**TASK INSTRUCTIONS:** Go through the entries below and report how many lines contain the string "icon". Nothing but the number is wanted.

* * *

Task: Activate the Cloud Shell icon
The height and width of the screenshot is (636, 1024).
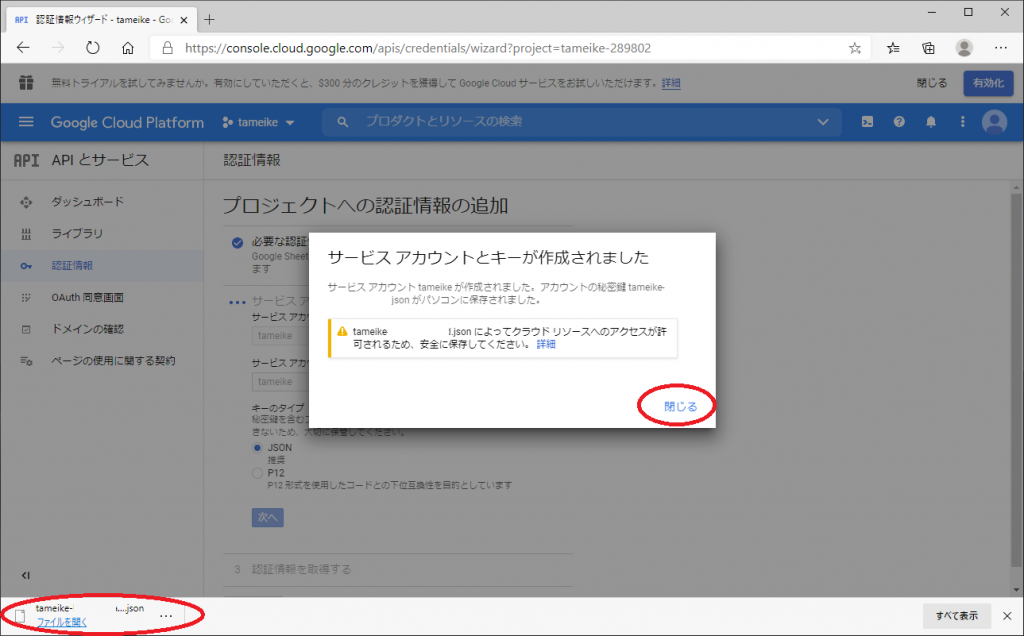Action: pyautogui.click(x=867, y=122)
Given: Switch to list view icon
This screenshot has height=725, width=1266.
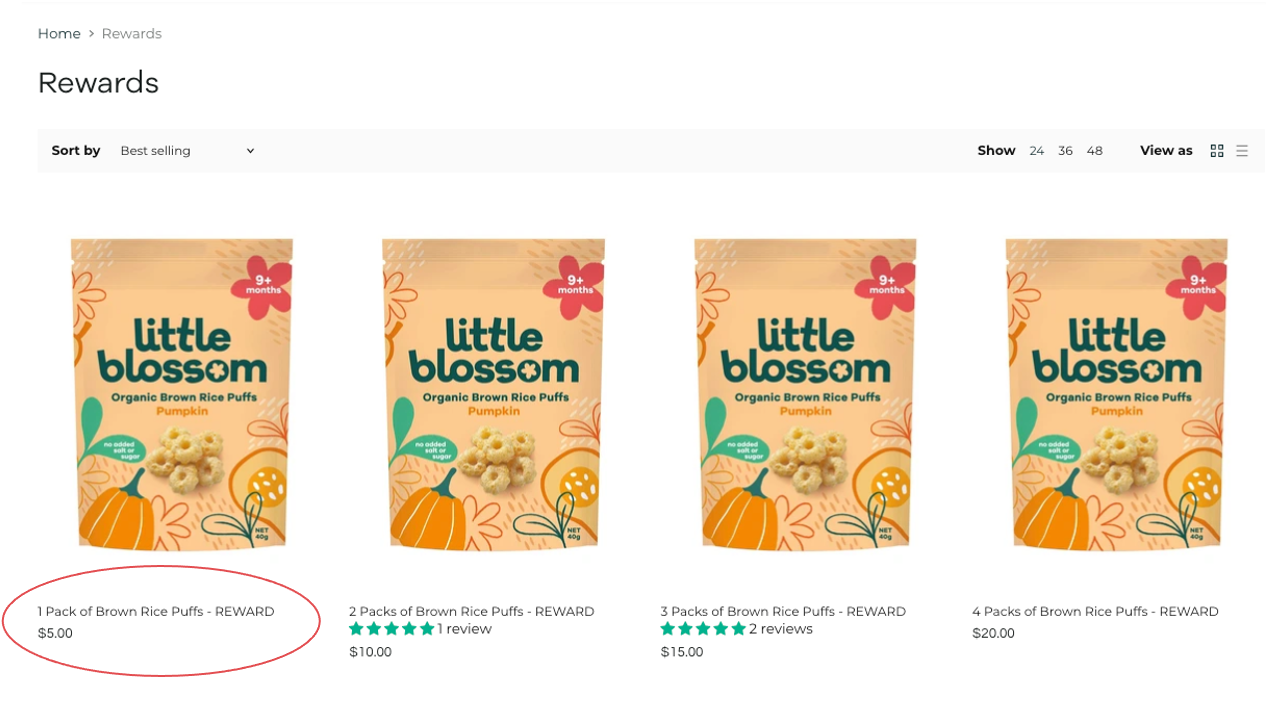Looking at the screenshot, I should (x=1242, y=151).
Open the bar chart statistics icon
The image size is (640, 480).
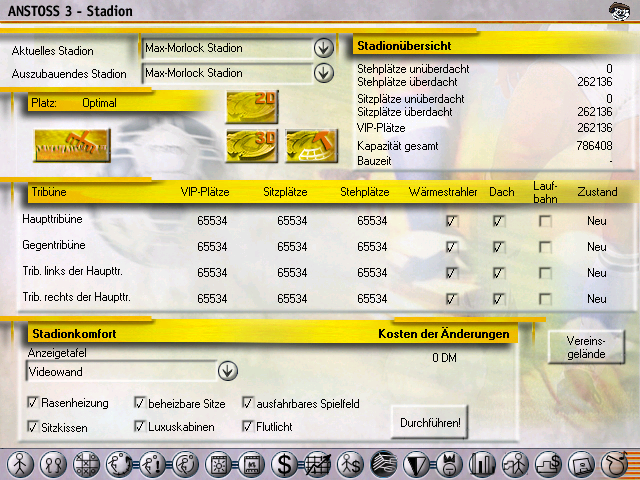point(483,464)
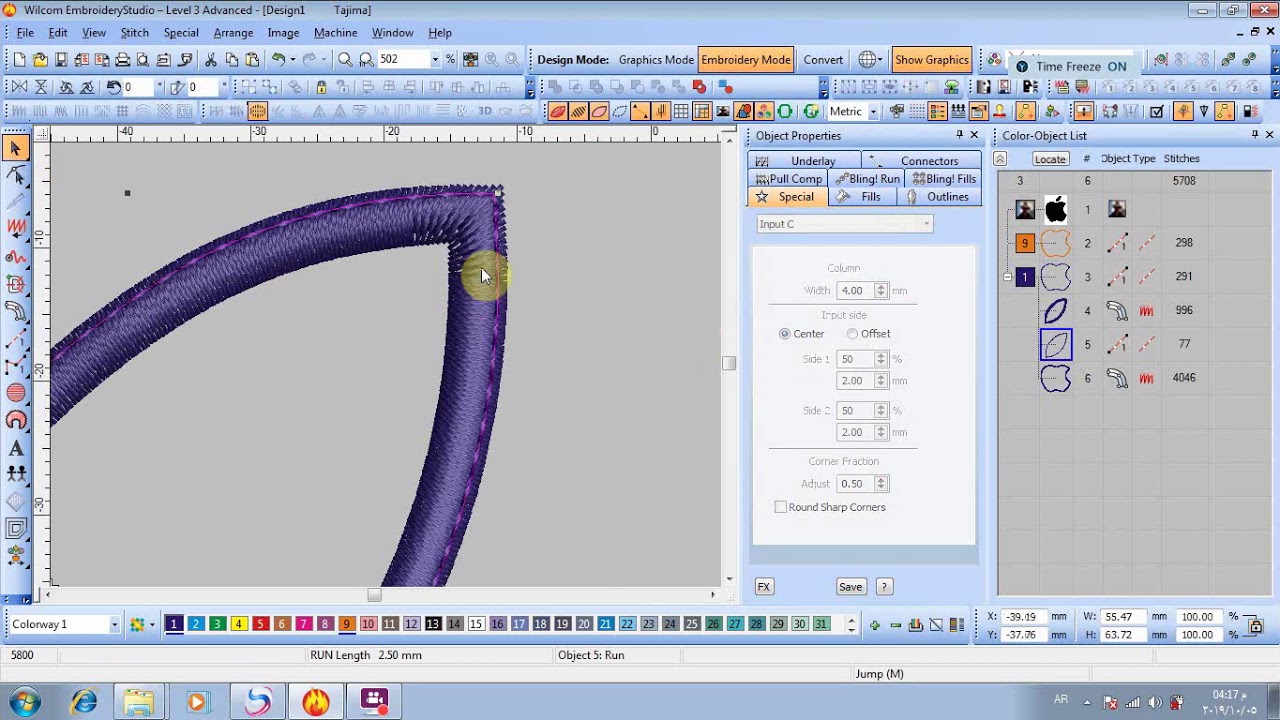The image size is (1280, 720).
Task: Select the Center input side radio button
Action: pos(785,334)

* * *

**YOUR SOLUTION:** 3